16.1  Setting Remote Administration

Remote administration can be either permitted or denied by definition of the appropriate traffic rule. Traffic between WinRoute and Administration Console is performed by TCP and UDP protocols over port 44333. The definition can be done with the predefined service KWF Admin.

If WinRoute includes only traffic rules generated by the wizard, remote administration is available through all interfaces except the one which is used for Internet connection and where NAT is enabled (see chapter 7.1  Network Rules Wizard).

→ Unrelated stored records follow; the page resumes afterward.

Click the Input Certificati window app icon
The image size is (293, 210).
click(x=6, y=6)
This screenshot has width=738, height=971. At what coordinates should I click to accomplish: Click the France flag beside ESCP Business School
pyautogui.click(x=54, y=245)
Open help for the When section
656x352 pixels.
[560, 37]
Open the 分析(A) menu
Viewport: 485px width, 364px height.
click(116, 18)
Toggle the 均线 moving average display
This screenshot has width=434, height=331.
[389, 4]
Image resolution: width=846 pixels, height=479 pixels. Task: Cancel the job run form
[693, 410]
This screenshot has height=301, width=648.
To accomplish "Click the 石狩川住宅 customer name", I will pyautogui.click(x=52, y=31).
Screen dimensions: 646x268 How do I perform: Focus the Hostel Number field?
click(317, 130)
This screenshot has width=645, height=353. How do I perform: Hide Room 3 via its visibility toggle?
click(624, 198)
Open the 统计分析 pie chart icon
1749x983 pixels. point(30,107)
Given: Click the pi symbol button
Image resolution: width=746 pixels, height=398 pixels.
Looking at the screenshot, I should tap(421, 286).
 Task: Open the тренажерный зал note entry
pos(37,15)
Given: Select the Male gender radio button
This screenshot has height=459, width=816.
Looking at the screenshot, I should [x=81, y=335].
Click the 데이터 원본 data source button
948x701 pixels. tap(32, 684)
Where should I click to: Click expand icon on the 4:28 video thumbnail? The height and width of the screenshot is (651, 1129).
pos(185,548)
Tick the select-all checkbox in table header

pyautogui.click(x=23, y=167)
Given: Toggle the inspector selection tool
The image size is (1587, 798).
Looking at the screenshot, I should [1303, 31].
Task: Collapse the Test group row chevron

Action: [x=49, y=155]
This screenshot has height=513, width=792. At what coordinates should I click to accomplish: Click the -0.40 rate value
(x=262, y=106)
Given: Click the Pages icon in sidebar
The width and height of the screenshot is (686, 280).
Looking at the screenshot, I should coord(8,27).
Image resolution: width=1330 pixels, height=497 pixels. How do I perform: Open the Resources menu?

This means that remote administration is available from all local hosts.

How to allow remote administration from the Internet

In the following example we will demonstrate how to allow WinRoute remote administration from some Internet IP addresses.

  • Source — group of IP addresses from which remote administration will be allowed.

    For security reasons it is not recommended to allow remote administration from an arbitrary host within the Internet (this means: do not set Source as the Web interface).

  • DestinationFirewall (host where WinRoute is running)

  • ServiceKWF Admin (predefined service— WinRoute administration)

  • ActionPermit (otherwise remote administration would be blocked)

  • Translation — Because the engine is running on the firewall there is no need for translation.

Traffic rule that allows remote administration

Figure 16.1. Traffic rule that allows remote administration


Hint

The same method can be used to enable or disable remote administration of Kerio MailServer through WinRoute (the KMS Admin service can be used for this purpose).

Note: Be very careful while defining traffic rules, otherwise you could block remote administration from the host you are currently working on. If this happens, the connection between Administration Console and WinRoute Firewall Engine is interrupted (upon clicking on the Apply button in Configuration → Traffic Policy). Local connections (from the WinRoute Firewall Engine's host) works anyway. Such a traffic cannot be blocked by any rule.